TASK: Please retype the listing below word for word and exclude its images.

DATASET CONTENT:
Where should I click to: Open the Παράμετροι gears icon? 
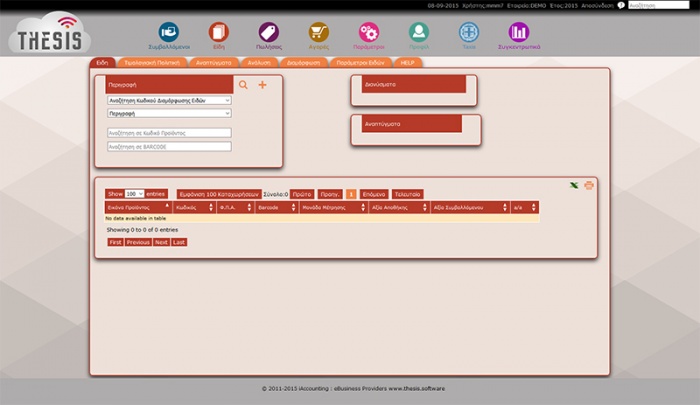click(x=368, y=32)
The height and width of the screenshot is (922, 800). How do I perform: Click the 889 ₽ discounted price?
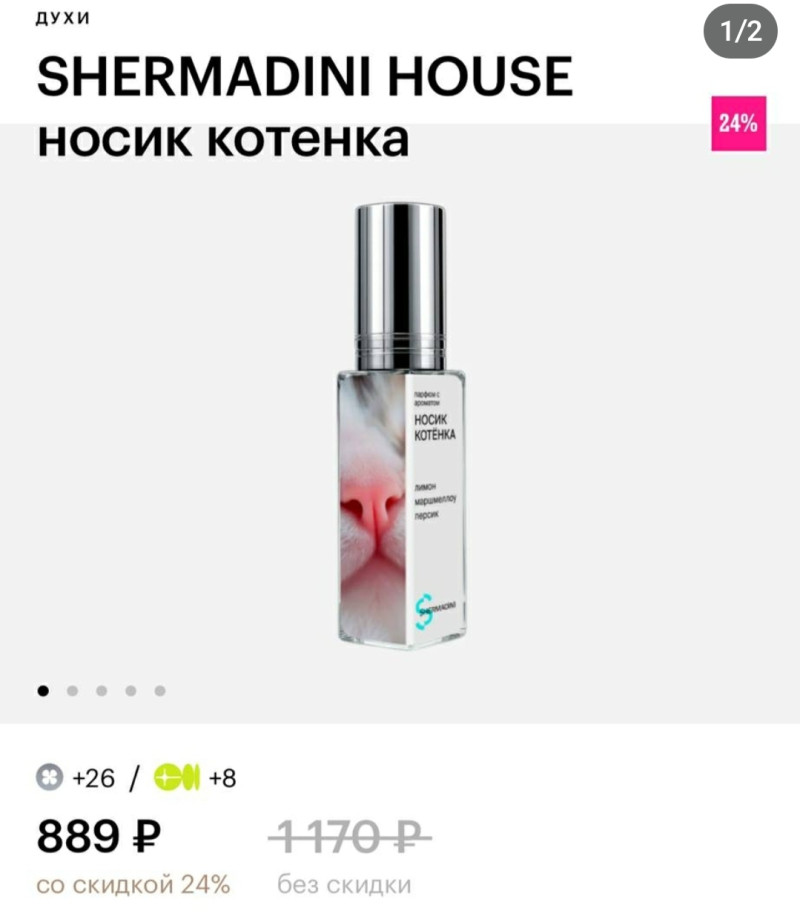click(99, 836)
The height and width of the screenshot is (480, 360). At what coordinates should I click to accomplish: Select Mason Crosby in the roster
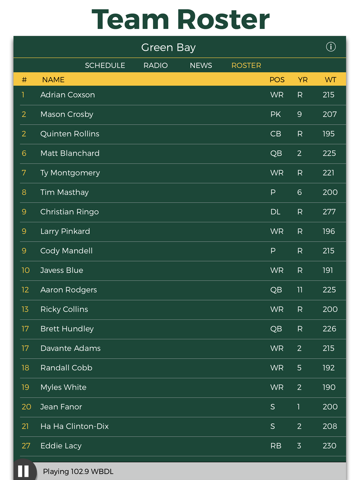(180, 114)
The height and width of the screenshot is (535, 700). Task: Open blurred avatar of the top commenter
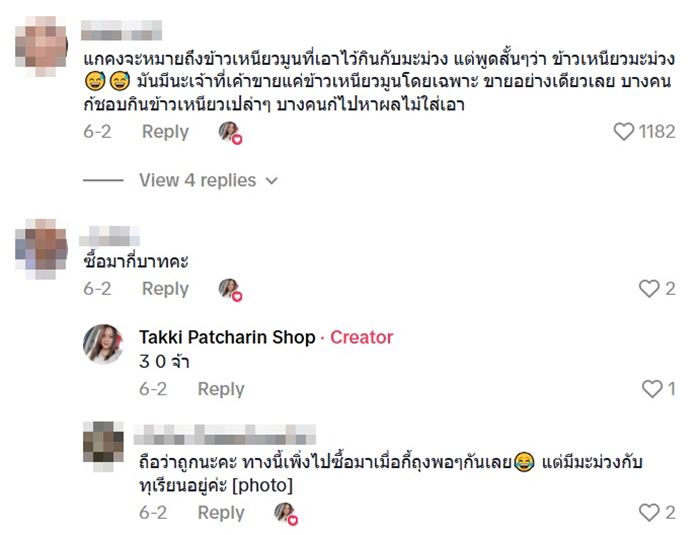pos(41,45)
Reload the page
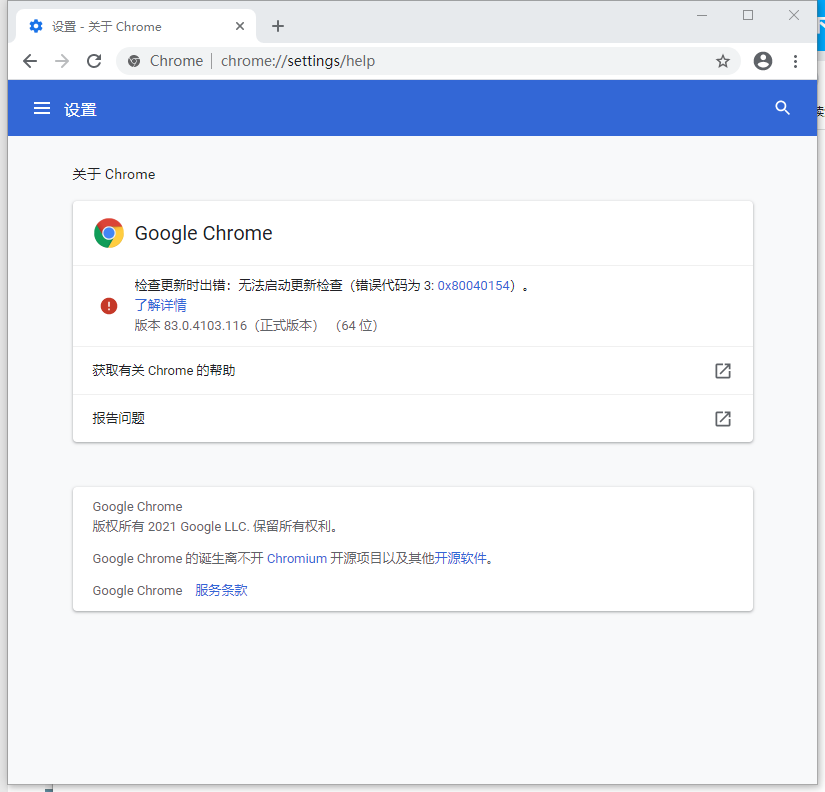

OUTPUT OF THE EXERCISE:
Where should I click to: Open the Παράμετροι gears icon? 
click(x=368, y=32)
The height and width of the screenshot is (922, 800). How do I perform: Click the 889 ₽ discounted price?
click(99, 836)
The height and width of the screenshot is (480, 360). At what coordinates should I click to accomplish: Select Mason Crosby in the roster
(180, 114)
The height and width of the screenshot is (535, 700). Task: Open blurred avatar of the top commenter
pos(41,45)
Reload the page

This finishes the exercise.